**Things to do**.
• a. Write out the rows word for word, everything from the start of the rows down to the line that contains "back-arrow-icon: ⟵ is". Leave the pictures out of your copy.
• b. Carry the walkthrough on buying Apple shares forward from the point where it stops.

**Document text**.
··········

What You'll Learn
- How to place a real stock order from start to finish
- The exact difference between market and limit orders on a live trade
- What the order confirmation screen means
- How settlement, cost basis, and taxes work after you buy
- Common first-trade mistakes and how to avoid them
Buying 5 Shares of Apple: A Complete Walkthrough
5 shares of Apple. $925.25 total. 60 seconds from search to confirmation. Buying your first stock is simpler than ordering coffee — here's the exact process.
Let us walk through an actual stock purchase — 5 shares of Apple (AAPL) at $185 per share on Fidelity.
You open the Fidelity app and tap Trade. In the search bar, you type AAPL. Apple Inc. appears with the current price: $185.00. The bid is $184.99, the ask is $185.01 — a one-cent spread, typical for heavily traded stocks.
Here is what the order form looks like:
- Ticker: AAPL
- Action: Buy
- Quantity: 5 shares
- Order type: Market
- Time in force: Day
- Estimated cost: $925.00
You tap Preview Order. The confirmation screen shows: 5 shares of AAPL, market order, estimated total $925.03 (the extra $0.03 accounts for the ask price on some shares). You tap Place Order.
Three seconds later, the order fills. Confirmation: 5 shares of AAPL purchased at $185.01 average price. Total cost: $925.05. That is $0.05 more than the $925.00 estimate — less than a nickel of slippage on a $925 trade.
The shares now appear in your portfolio. You own a piece of Apple Inc.
Your first trade takes 60 seconds. The hardest part is not the mechanics — it is clicking the button.
But what if you had used a limit order instead of a market order? That one decision changes the outcome. The comparison below breaks it down.
Before You Begin
You need three things: a funded brokerage account, the ticker symbol of the stock you want (Apple = AAPL), and a decision on order type (market or limit). That is it.

··········

**The data**.
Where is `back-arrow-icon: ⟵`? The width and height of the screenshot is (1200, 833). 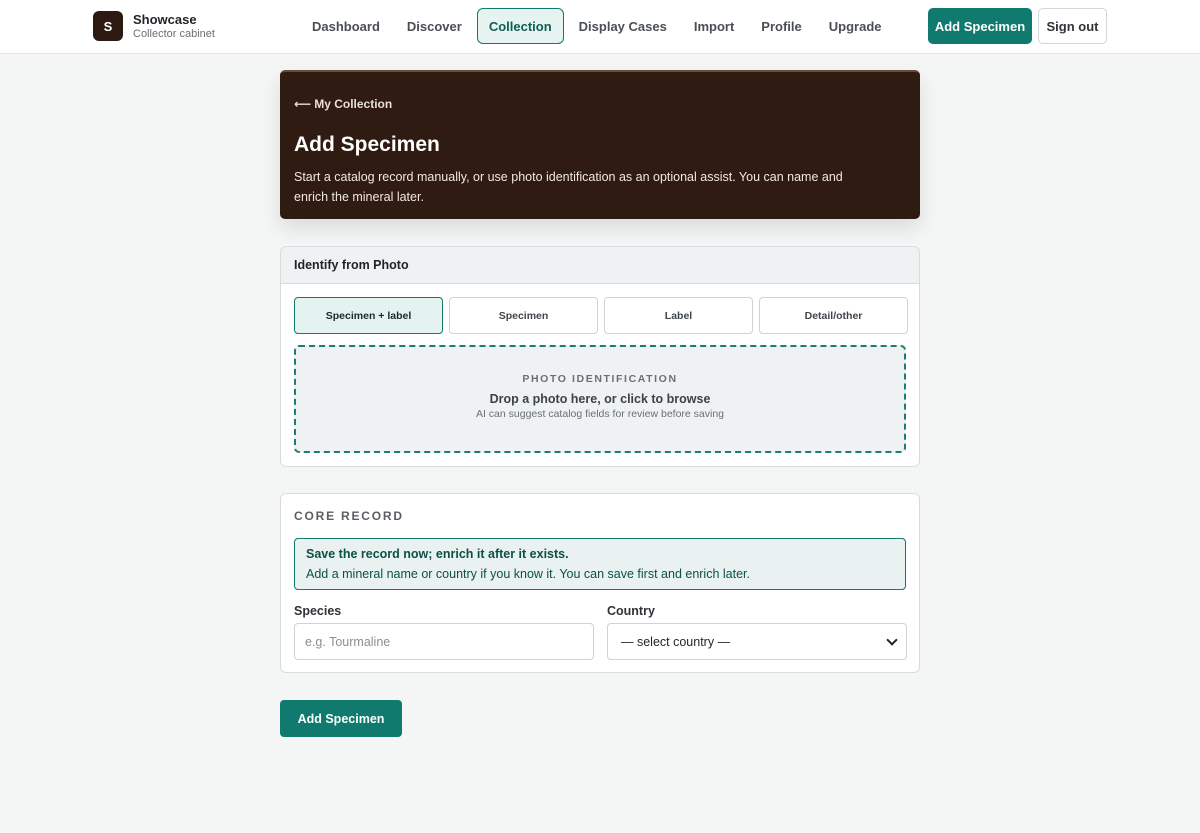
back-arrow-icon: ⟵ is located at coordinates (303, 104).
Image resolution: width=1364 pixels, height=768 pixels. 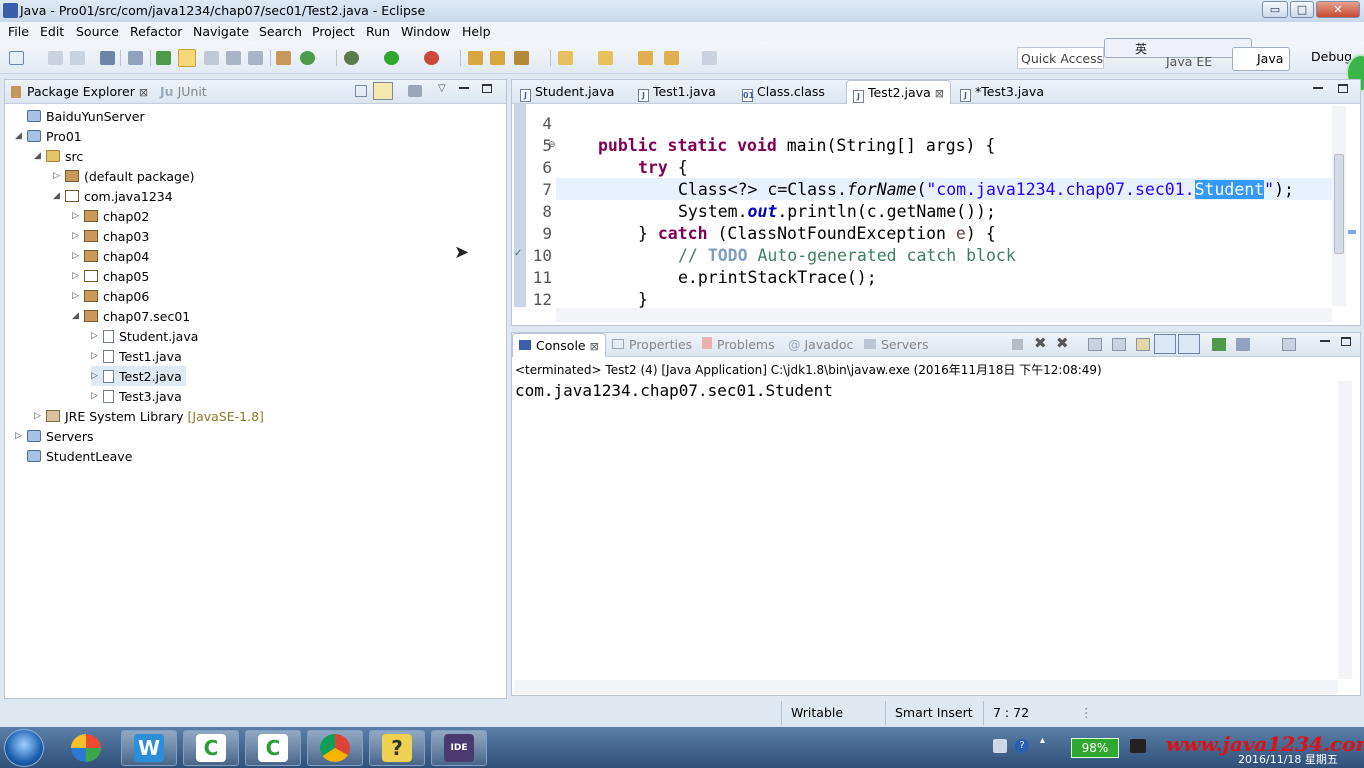 What do you see at coordinates (476, 58) in the screenshot?
I see `open-type-icon` at bounding box center [476, 58].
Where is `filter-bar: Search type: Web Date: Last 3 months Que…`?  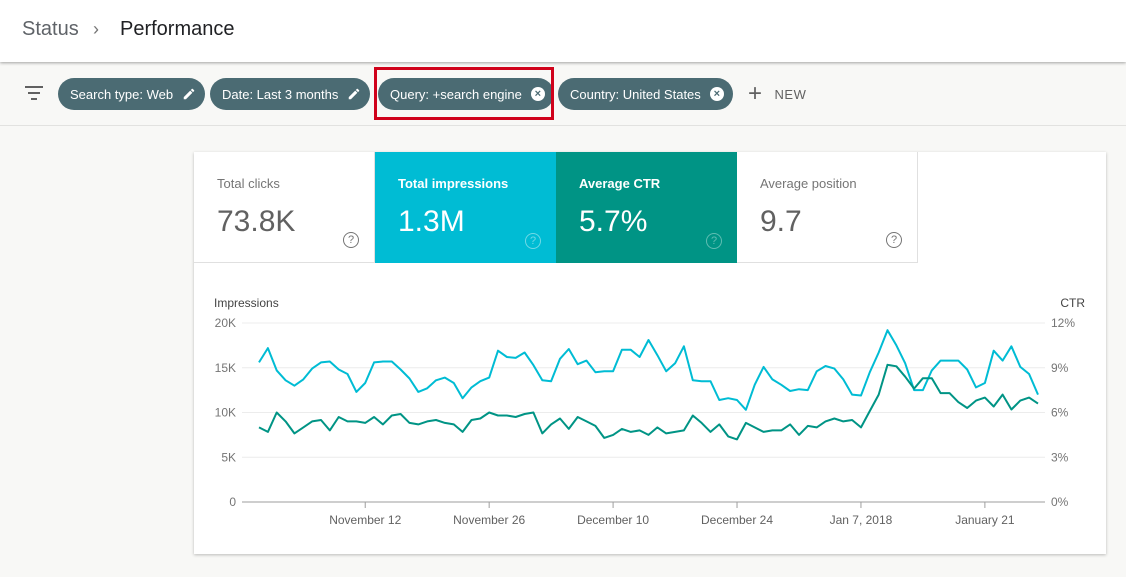
filter-bar: Search type: Web Date: Last 3 months Que… is located at coordinates (563, 94).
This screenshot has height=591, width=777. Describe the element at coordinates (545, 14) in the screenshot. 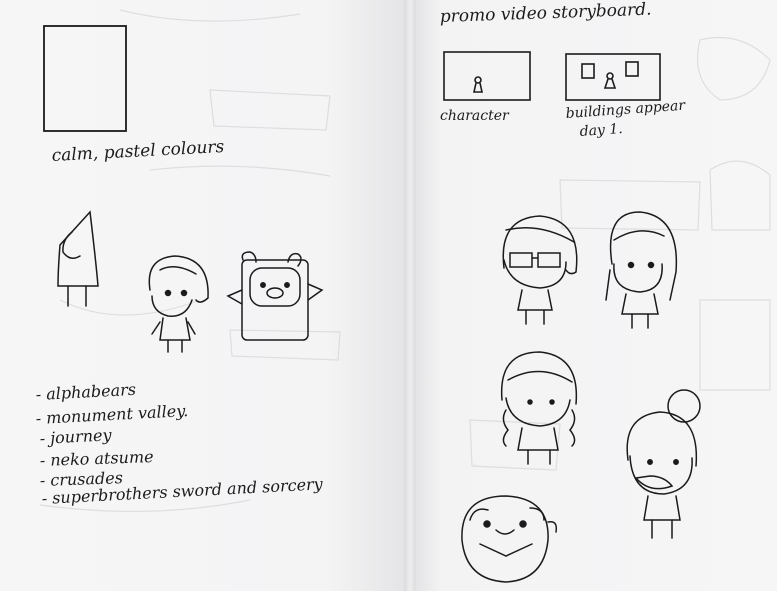

I see `storyboard-title: promo video storyboard.` at that location.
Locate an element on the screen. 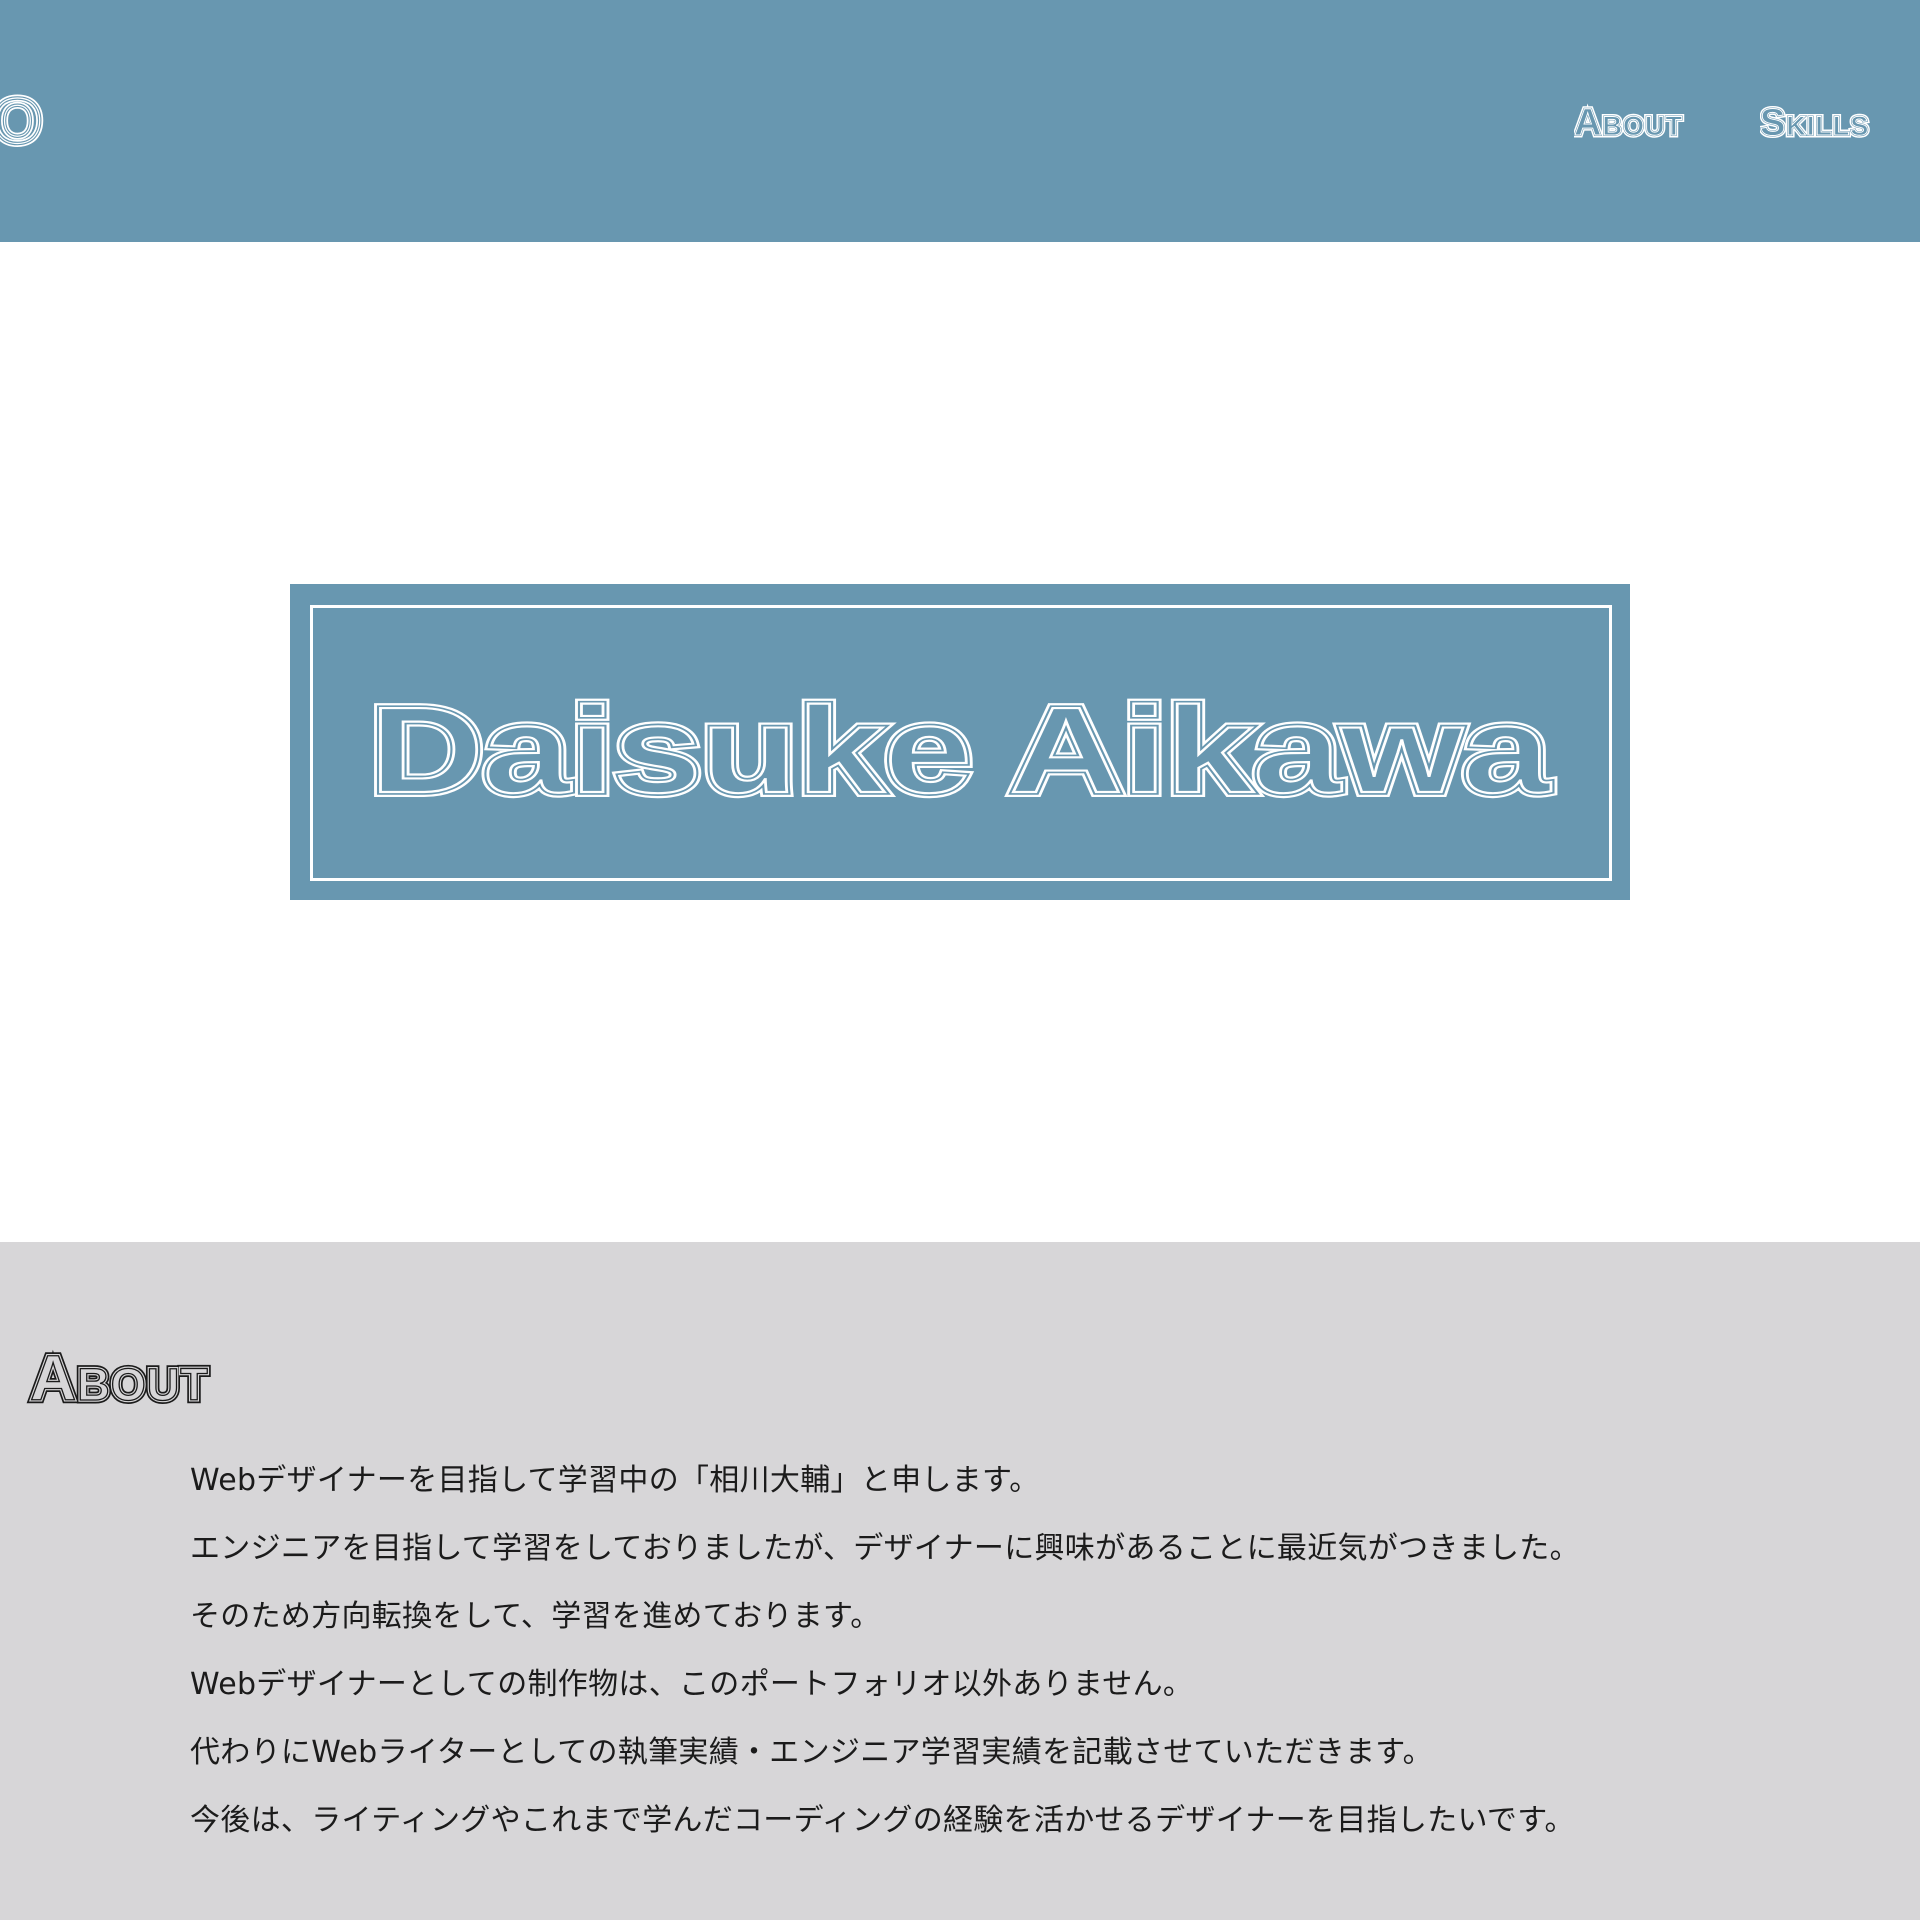 Image resolution: width=1920 pixels, height=1920 pixels. about-paragraph-line: そのため方向転換をして、学習を進めております。 is located at coordinates (536, 1616).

··········

**Results for the exercise**.
• a.
Where is `back-arrow-icon: ⟵`? The width and height of the screenshot is (1200, 833). 
back-arrow-icon: ⟵ is located at coordinates (303, 104).

• b.
Market Order vs. Limit Order: This Exact Trade
Same trade, two approaches. You want 5 shares of Apple at $185. Here is what happens with each order type.
Market order: You tell the brokerage "buy 5 shares now at whatever the current price is." The order fills in seconds at $185.01. Total: $925.05. You paid $0.05 more than the quoted price. For Apple — a stock that trades 50+ million shares daily — this slippage is trivial.
Limit order at $185.00: You tell the brokerage "buy 5 shares, but only if the price is $185.00 or lower." If Apple is at $185.01, your order sits and waits. If the price dips to $185.00 or below, it fills. If Apple rises to $190 without ever touching $185.00, your order expires unfilled. You missed the trade entirely.
So which one should you have used? For this specific trade — 5 shares of the most liquid stock in the world — the market order was the right call. The slippage was $0.05 total. The limit order risked missing the trade over a $0.05 difference.
But the math changes for different stocks and situations. The table below shows when each order type typically makes more sense.
When Limit Orders Matter
Imagine buying a small-cap stock with a bid of $31.50 and ask of $32.50 — a $1 spread. A market order pays $32.50. A limit order at $32.00 saves $0.50/share. On 100 shares, that is $50.
| Factor | Market Order (AAPL at $185) | Limit Order (AAPL at $185) |
|---|---|---|
| Fill price | $185.01 (slippage: $0.01/share) | $185.00 exactly — or does not fill |
| Total cost (5 shares) | $925.05 | $925.00 (if filled) |
| Fill guarantee | Yes — fills in seconds | No — may never fill |
| Slippage risk | $0.05 on this trade (negligible) | $0.00 — you control the price |
| Missed-trade risk | None | High if stock moves up |
| Better for | Liquid stocks (Apple, Microsoft, Amazon) | Small-cap stocks, volatile markets, options |
Step-by-Step: Placing Your First Stock Order
The Apple example above covers the flow on Fidelity, but every brokerage follows the same six steps. Here is the general process.
Step 1: Search for the stock. Every publicly traded stock has a ticker symbol — Apple is AAPL, Microsoft is MSFT, Tesla is TSLA, Amazon is AMZN. Type the ticker or company name into your brokerage's search bar.
Step 2: Review the current price. Note the bid (what buyers offer), ask (what sellers want), and the spread (the gap between them). For blue-chip stocks, the spread is typically one cent. For smaller stocks, it can be much wider.
Step 3: Choose your order type. For liquid stocks during market hours, a market order works fine. For less liquid stocks, volatile markets, or extended-hours trading, use a limit order. When in doubt, a limit order at the current ask price gives you the speed of a market order with a price ceiling.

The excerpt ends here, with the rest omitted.